SHORT PROBLEM A: Copy the rows verbatim, starting at the first row and ending at the line that contains "pos(421,346)".

─── DOCUMENT SEGMENT ───

Theoretical Statistics

Statistics allow one to organize and interpret data that would otherwise be incomprehensible. However, statistics is much more than a set of mathematical techniques that are used to manipulate data in order to derive an answer. For statistics to be truly useful, one must recognize and understand the fact that there is an underlying uncertainty and variability in data and collections of data. Analyzing and interpreting data using statistics is a messy process and sampling error, measurement error, and estimation error can negatively impact the results. In addition, not every statistical technique is appropriate for use in every situation. The researcher needs to be careful to pick the correct technique to match the characteristics of the data being analyzed. Statistics do not yield exact results, but only probabilities. Although not an exact science -- or at least not a science of exact results -- if one understands the theoretical underpinnings, statistics can be of immeasurable help in understanding the phenomena of the real world.

Taking a statistics course can be an intimidating experience for many people. Perhaps the reason is that they fear the precision required to accurately calculate answers or perhaps it is because a long list of arithmetic procedures looks like an overwhelming amount of effort to obtain a single numerical answer. Perhaps, however, the real problem lies with the front and back ends of the statistical process: Determining which analytical technique to use and knowing how to properly interpret the end result of the calculations. The options can be confusing. How does one properly design an experiment to adequately test a hypothesis so that all the important variables are considered? What statistical analysis technique is appropriate to evaluating the data? Is the test one-tailed or two-tailed? What is the confidence level for the results? These and other questions can plague beginning students and professionals alike in their search for making sense out of data and drawing real world conclusions. The trick to understanding statistics is to understand the theory and principles underlying them. Statistics is much more than a set of mathematical techniques that are used to manipulate data in order to derive an answer. For statistics to be truly useful, one must recognize and understand the fact that there is an underlying uncertainty and variability in data and collections of data.

As human beings, most of us try to move from a position of uncertainty to one of certainty. Knowing "truth" is comforting, and can help us make decisions and plan for the future. However, life does not work that way and statistics does not work that way, either. Rather, statistics suggest with various degrees of confidence (or lack thereof) that one interpretation of the results is more likely than the other. Statistics do not yield black-and-white answers: They give best guesses or scientific estimates.

─── RECORD EXTRACTS ───

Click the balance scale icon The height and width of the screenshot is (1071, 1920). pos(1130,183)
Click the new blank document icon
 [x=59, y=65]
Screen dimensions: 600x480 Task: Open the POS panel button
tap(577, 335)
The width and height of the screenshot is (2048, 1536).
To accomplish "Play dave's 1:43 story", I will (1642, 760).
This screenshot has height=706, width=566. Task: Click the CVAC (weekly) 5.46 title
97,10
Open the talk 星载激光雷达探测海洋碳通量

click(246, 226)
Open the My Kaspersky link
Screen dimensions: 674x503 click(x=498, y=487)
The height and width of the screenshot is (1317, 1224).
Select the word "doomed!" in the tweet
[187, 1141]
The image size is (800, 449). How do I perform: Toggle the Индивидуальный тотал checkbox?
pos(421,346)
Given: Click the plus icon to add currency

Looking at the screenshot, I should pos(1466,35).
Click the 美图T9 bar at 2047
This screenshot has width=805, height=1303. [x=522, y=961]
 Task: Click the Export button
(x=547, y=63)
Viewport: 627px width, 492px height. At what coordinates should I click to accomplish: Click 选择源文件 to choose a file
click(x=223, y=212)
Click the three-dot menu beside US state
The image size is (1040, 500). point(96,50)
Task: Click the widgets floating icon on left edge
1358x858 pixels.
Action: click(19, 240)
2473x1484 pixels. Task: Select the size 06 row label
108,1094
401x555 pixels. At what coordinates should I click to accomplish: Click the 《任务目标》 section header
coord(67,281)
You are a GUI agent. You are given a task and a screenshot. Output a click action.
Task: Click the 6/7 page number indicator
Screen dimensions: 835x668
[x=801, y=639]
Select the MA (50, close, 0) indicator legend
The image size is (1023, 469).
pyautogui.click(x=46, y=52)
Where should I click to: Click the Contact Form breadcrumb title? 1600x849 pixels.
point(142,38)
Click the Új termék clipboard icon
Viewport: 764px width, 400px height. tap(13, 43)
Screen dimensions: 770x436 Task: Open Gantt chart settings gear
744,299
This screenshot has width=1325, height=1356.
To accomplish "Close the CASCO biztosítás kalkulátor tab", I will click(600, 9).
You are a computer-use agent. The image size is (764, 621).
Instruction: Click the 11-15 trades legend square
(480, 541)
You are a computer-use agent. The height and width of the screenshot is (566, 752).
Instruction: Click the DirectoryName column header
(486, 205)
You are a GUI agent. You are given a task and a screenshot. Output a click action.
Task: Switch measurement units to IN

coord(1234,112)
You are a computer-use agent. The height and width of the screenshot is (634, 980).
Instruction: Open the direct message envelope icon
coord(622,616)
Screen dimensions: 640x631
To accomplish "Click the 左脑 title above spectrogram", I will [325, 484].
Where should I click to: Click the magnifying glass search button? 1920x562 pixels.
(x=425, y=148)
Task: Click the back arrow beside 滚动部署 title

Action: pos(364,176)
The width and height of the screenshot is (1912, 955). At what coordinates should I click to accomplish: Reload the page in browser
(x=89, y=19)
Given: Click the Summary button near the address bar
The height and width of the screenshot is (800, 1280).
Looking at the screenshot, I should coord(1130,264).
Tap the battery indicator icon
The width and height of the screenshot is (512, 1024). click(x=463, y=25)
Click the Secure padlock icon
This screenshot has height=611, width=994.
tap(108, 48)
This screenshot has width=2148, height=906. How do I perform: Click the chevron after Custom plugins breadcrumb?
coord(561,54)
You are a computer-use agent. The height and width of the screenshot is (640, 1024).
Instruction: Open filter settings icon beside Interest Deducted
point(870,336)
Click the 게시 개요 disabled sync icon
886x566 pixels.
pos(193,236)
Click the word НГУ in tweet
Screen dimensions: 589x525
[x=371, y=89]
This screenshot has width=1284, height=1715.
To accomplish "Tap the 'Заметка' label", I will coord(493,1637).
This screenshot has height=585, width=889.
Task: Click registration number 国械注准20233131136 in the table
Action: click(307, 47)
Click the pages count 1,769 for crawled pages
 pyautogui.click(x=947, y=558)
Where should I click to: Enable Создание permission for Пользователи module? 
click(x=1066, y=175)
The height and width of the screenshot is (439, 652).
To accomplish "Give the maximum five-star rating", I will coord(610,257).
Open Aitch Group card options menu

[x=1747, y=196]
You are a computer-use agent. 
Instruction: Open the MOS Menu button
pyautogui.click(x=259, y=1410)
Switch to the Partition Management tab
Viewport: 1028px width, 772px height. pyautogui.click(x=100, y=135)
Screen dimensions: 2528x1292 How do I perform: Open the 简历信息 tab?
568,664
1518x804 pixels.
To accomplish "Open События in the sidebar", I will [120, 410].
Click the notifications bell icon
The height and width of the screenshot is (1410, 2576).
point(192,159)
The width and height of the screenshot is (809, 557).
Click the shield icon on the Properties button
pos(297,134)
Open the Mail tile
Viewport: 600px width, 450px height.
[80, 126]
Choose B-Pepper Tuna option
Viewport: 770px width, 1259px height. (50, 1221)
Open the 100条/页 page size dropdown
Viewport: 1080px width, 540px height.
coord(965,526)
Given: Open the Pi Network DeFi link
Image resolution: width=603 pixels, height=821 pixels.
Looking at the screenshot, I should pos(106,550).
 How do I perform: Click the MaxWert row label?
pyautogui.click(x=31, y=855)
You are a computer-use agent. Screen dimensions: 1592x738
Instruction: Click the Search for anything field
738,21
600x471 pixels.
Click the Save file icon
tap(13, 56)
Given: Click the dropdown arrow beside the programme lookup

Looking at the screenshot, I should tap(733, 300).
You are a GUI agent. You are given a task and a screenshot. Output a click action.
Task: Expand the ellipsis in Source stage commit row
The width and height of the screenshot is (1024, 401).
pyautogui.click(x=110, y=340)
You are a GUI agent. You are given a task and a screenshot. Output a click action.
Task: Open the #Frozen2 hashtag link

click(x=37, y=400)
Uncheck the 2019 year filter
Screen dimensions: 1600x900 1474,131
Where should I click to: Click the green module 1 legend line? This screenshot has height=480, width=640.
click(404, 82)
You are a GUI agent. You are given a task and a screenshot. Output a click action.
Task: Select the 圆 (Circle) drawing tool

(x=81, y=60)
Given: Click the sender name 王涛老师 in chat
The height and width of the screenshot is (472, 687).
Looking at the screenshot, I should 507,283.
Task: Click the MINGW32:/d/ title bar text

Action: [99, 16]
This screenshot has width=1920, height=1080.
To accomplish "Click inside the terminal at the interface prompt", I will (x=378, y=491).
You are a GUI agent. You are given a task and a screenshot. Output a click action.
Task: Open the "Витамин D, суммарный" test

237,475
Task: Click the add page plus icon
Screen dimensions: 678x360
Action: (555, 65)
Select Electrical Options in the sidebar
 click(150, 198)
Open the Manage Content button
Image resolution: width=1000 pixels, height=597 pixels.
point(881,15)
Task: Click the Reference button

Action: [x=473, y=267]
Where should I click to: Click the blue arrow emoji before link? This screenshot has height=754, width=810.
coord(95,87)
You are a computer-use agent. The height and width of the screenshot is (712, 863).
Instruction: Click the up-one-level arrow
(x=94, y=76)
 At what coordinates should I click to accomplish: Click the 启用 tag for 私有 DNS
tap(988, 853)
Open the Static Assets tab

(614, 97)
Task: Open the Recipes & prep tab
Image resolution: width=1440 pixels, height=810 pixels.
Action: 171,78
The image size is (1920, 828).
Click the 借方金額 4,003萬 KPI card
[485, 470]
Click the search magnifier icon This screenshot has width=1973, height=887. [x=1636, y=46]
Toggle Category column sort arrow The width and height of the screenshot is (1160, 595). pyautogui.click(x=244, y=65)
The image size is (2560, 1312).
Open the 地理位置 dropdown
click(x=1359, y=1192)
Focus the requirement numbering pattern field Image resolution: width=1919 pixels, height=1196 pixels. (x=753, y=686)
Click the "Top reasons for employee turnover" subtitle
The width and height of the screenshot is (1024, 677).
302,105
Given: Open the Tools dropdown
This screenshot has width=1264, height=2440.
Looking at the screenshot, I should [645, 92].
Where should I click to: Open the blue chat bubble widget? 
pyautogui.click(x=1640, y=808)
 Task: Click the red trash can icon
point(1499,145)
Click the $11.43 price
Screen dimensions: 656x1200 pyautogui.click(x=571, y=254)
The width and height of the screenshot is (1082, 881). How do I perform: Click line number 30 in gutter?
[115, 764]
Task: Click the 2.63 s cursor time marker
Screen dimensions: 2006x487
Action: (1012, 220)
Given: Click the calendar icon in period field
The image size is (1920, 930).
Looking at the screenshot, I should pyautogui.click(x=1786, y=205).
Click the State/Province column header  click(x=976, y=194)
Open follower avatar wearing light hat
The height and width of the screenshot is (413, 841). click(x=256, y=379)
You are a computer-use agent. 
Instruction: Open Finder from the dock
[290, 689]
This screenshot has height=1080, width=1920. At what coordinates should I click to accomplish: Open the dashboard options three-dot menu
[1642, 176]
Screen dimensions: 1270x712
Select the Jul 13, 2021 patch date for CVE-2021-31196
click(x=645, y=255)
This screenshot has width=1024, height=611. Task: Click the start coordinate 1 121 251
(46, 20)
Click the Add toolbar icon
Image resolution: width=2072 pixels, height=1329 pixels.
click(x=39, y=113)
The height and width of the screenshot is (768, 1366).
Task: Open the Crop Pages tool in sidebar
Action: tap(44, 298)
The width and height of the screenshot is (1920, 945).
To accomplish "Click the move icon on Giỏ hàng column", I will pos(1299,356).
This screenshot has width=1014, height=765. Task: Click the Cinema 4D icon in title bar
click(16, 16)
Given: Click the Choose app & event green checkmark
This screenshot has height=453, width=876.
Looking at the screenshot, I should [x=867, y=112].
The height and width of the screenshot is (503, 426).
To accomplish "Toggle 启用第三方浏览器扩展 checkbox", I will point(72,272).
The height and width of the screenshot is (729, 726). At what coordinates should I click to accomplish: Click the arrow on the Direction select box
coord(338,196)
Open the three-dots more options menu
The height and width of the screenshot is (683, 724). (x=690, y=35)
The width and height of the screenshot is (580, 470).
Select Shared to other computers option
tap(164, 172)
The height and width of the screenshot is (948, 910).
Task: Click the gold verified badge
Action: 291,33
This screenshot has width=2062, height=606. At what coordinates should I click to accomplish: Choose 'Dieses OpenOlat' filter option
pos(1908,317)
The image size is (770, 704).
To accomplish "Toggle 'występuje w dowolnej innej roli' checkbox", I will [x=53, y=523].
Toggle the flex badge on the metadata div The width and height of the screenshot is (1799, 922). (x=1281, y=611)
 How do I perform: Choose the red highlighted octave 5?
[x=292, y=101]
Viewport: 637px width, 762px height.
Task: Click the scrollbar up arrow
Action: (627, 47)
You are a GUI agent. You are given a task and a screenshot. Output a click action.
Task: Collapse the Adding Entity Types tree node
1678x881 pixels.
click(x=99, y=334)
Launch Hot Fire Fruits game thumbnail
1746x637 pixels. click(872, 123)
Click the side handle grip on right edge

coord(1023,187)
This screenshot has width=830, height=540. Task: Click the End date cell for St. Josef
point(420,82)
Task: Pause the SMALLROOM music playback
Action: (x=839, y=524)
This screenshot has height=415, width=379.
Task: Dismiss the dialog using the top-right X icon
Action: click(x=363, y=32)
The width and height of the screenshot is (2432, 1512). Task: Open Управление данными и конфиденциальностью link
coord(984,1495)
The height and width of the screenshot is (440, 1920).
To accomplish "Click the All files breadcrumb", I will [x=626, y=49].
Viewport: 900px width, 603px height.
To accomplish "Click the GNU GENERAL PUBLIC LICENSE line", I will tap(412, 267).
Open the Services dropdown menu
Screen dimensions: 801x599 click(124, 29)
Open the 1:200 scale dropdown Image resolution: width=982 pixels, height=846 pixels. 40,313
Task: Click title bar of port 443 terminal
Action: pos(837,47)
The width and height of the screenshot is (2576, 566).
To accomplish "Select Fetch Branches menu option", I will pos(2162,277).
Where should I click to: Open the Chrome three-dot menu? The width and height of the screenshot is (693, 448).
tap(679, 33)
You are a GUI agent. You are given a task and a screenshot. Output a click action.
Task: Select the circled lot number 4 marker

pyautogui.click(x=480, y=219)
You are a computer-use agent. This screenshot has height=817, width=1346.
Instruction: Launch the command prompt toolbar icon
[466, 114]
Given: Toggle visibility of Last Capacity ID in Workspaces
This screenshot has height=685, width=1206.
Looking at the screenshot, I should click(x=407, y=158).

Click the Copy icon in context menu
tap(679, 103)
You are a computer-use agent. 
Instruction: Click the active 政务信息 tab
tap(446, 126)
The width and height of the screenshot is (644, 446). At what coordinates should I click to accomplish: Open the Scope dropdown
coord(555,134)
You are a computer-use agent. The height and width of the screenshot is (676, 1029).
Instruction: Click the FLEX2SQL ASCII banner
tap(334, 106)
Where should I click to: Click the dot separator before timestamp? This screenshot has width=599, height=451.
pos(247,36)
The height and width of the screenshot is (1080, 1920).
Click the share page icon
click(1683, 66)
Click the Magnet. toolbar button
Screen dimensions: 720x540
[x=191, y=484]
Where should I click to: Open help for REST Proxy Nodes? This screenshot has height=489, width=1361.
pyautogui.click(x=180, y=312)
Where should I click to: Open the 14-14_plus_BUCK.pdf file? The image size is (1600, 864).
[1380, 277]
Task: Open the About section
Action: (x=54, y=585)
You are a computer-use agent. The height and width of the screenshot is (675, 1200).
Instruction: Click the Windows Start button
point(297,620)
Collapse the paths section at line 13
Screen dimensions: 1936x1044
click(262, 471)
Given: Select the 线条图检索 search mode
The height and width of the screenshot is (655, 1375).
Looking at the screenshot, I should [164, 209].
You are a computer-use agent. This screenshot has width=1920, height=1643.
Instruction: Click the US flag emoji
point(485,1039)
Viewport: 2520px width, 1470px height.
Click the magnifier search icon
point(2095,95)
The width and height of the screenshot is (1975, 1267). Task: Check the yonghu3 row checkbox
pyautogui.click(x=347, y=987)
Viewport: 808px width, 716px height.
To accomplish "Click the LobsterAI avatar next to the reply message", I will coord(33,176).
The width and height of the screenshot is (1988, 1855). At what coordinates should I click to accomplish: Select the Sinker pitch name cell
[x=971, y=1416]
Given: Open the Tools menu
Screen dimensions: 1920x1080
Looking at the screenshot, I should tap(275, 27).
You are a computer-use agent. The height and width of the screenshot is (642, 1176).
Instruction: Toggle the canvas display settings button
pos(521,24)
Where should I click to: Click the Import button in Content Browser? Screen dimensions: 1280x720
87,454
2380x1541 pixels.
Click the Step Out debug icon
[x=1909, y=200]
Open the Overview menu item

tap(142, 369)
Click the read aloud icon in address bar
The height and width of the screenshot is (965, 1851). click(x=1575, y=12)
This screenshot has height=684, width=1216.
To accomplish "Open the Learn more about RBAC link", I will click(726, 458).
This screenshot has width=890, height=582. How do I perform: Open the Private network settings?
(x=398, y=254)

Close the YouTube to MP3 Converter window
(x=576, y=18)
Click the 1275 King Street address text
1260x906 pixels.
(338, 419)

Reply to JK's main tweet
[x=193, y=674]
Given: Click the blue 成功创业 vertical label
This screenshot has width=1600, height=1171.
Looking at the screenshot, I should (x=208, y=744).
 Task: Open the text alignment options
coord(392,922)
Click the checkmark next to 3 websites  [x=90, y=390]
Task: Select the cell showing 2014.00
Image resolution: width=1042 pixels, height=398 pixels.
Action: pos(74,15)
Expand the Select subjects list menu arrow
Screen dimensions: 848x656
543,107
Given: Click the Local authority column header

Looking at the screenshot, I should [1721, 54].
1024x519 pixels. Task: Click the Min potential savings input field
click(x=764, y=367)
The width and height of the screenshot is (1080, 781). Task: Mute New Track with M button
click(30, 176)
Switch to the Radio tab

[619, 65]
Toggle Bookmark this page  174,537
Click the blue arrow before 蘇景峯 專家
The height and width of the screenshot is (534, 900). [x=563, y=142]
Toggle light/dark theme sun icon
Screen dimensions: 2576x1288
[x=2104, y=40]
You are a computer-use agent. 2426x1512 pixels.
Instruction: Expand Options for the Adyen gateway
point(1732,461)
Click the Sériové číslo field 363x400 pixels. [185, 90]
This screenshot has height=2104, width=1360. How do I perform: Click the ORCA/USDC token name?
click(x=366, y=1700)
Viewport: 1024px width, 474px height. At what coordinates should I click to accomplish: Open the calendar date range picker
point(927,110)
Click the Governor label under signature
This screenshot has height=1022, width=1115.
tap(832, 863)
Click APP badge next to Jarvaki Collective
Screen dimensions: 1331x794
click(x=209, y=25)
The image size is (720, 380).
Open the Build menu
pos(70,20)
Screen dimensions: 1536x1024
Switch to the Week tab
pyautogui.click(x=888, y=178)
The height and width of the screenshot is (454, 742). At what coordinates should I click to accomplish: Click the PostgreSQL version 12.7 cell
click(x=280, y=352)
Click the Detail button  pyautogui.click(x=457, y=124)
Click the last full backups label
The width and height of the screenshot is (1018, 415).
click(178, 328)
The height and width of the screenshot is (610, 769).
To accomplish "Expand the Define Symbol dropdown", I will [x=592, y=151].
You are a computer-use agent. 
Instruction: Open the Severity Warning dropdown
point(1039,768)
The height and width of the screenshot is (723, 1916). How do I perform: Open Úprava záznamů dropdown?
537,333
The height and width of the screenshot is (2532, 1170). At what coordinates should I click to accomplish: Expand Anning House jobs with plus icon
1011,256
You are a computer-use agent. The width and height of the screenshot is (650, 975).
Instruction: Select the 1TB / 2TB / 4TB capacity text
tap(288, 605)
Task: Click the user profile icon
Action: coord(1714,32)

───

SHORT PROBLEM B: List every type of error that the statistics text says can negatively impact results.

SOLUTION A:
Click the balance scale icon The height and width of the screenshot is (1071, 1920). pos(1130,183)
Click the new blank document icon
 [x=59, y=65]
Screen dimensions: 600x480 Task: Open the POS panel button
tap(577, 335)
The width and height of the screenshot is (2048, 1536).
To accomplish "Play dave's 1:43 story", I will (1642, 760).
This screenshot has height=706, width=566. Task: Click the CVAC (weekly) 5.46 title
97,10
Open the talk 星载激光雷达探测海洋碳通量

click(246, 226)
Open the My Kaspersky link
Screen dimensions: 674x503 click(x=498, y=487)
The height and width of the screenshot is (1317, 1224).
Select the word "doomed!" in the tweet
[187, 1141]
The image size is (800, 449). How do I perform: Toggle the Индивидуальный тотал checkbox?
pos(421,346)

SOLUTION B:
Sampling error
Measurement error
Estimation error